» **WHAT THE TASK REQUIRES**: Retype the line containing "Click the Rate cuts begin annotation marker" and each later line through the end of the listing, exactly as written, with no other lines.

____ INFORMATION

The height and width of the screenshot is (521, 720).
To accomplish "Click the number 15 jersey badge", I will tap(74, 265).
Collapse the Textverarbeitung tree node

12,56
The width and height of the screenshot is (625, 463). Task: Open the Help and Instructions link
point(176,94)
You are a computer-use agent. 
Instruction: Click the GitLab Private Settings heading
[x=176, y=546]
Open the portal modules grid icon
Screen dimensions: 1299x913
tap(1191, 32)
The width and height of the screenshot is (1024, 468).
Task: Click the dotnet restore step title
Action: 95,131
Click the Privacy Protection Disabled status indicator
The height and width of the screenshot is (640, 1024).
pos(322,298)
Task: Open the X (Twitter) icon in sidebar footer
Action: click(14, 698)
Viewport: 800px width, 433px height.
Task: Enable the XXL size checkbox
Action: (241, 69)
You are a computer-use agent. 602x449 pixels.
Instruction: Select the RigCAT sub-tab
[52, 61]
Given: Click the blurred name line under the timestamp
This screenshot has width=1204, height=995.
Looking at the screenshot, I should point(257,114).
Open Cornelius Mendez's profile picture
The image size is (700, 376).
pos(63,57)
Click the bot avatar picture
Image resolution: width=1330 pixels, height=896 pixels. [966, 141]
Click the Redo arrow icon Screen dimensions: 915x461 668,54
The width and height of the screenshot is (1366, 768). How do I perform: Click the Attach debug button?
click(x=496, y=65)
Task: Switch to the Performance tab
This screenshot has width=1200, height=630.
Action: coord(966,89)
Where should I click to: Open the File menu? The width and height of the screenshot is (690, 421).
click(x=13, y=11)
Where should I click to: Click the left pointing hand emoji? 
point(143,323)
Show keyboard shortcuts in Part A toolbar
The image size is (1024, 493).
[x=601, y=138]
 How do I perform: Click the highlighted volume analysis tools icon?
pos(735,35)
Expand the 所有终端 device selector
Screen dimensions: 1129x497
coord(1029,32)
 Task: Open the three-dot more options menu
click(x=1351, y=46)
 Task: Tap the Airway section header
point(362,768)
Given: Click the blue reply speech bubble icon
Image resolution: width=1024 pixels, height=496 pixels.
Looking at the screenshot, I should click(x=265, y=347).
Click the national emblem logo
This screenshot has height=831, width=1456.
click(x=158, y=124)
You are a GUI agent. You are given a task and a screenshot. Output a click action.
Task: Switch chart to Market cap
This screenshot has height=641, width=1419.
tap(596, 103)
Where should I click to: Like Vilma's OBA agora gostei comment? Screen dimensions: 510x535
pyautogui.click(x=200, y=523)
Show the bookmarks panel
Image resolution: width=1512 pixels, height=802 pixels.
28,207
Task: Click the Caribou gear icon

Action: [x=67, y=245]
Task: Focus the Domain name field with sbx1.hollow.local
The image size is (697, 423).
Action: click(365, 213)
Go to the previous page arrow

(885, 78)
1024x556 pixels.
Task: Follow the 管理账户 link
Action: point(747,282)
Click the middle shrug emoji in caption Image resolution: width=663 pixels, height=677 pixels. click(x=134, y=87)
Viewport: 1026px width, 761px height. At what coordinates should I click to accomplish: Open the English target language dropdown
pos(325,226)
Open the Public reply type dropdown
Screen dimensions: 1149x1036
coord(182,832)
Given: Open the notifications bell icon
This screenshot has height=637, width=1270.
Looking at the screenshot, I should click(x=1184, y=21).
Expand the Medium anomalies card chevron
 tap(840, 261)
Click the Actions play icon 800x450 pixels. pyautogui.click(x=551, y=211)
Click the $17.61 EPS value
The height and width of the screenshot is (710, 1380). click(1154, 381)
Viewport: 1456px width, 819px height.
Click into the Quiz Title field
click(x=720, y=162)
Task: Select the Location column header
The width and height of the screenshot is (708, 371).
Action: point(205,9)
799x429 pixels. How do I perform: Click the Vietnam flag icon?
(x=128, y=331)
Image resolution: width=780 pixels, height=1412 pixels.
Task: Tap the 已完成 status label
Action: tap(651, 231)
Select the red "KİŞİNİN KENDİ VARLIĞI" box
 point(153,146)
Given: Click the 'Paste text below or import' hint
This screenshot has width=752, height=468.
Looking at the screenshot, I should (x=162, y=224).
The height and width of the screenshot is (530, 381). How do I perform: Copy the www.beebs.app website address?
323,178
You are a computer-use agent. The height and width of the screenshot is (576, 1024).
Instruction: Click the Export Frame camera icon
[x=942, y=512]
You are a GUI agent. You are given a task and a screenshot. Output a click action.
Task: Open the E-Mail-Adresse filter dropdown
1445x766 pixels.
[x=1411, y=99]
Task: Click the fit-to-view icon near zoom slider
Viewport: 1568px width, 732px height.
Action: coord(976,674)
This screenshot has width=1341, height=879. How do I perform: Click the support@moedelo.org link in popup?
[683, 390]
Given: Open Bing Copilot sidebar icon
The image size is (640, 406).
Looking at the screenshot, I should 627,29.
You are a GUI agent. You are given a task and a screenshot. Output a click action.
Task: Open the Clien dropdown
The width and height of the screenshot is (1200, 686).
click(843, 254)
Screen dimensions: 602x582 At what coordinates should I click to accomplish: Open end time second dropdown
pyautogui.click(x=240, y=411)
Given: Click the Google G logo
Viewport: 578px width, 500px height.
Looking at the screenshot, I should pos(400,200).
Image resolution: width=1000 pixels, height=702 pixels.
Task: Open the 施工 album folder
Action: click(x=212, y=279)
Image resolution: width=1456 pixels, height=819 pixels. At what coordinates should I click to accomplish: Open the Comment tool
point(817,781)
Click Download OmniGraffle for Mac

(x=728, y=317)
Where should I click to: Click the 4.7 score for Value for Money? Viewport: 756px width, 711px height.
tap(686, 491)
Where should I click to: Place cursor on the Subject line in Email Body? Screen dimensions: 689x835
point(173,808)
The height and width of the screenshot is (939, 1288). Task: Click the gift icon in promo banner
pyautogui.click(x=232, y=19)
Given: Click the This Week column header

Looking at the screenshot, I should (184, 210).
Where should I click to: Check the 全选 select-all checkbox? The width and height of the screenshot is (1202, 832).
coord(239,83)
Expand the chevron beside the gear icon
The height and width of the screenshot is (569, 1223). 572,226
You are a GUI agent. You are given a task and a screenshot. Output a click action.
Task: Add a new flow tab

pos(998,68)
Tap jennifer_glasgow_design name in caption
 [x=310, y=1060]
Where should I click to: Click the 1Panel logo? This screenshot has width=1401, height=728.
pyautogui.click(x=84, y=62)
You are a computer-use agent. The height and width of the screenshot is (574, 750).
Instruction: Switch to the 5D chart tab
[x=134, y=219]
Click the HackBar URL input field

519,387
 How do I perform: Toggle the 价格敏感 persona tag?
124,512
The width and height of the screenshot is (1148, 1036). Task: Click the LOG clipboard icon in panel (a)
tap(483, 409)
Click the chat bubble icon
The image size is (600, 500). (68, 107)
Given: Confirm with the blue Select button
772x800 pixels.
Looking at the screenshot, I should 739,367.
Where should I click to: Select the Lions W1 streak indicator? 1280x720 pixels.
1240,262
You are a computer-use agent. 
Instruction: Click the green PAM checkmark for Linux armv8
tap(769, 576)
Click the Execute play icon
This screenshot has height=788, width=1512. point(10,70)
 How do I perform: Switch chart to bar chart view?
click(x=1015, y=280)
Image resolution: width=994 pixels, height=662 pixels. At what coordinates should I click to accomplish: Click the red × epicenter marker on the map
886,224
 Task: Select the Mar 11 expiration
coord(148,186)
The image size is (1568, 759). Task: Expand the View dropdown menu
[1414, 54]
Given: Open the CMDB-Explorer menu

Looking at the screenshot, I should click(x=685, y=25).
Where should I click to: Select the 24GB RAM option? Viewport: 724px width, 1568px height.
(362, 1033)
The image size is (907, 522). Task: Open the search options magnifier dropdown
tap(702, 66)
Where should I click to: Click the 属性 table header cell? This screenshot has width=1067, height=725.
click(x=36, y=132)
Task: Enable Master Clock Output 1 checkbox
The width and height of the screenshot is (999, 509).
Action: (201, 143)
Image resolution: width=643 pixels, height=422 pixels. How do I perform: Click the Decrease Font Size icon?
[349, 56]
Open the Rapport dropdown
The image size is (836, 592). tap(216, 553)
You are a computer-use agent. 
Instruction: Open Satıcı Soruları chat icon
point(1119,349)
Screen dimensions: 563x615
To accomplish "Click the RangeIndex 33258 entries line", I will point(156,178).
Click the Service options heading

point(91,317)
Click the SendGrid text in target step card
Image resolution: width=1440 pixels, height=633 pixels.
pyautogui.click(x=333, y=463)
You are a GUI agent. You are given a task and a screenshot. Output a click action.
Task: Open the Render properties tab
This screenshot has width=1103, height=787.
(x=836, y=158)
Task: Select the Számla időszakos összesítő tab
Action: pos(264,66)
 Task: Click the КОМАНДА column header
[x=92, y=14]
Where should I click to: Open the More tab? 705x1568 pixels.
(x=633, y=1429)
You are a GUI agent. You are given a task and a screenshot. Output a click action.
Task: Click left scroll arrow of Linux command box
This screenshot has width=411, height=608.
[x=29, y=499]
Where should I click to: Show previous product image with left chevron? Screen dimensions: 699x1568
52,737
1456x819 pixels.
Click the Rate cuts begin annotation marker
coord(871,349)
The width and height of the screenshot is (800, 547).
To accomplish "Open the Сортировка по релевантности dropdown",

________

» **EXPECTED OUTPUT**:
Click the Rate cuts begin annotation marker
coord(871,349)
The width and height of the screenshot is (800, 547).
To accomplish "Open the Сортировка по релевантности dropdown",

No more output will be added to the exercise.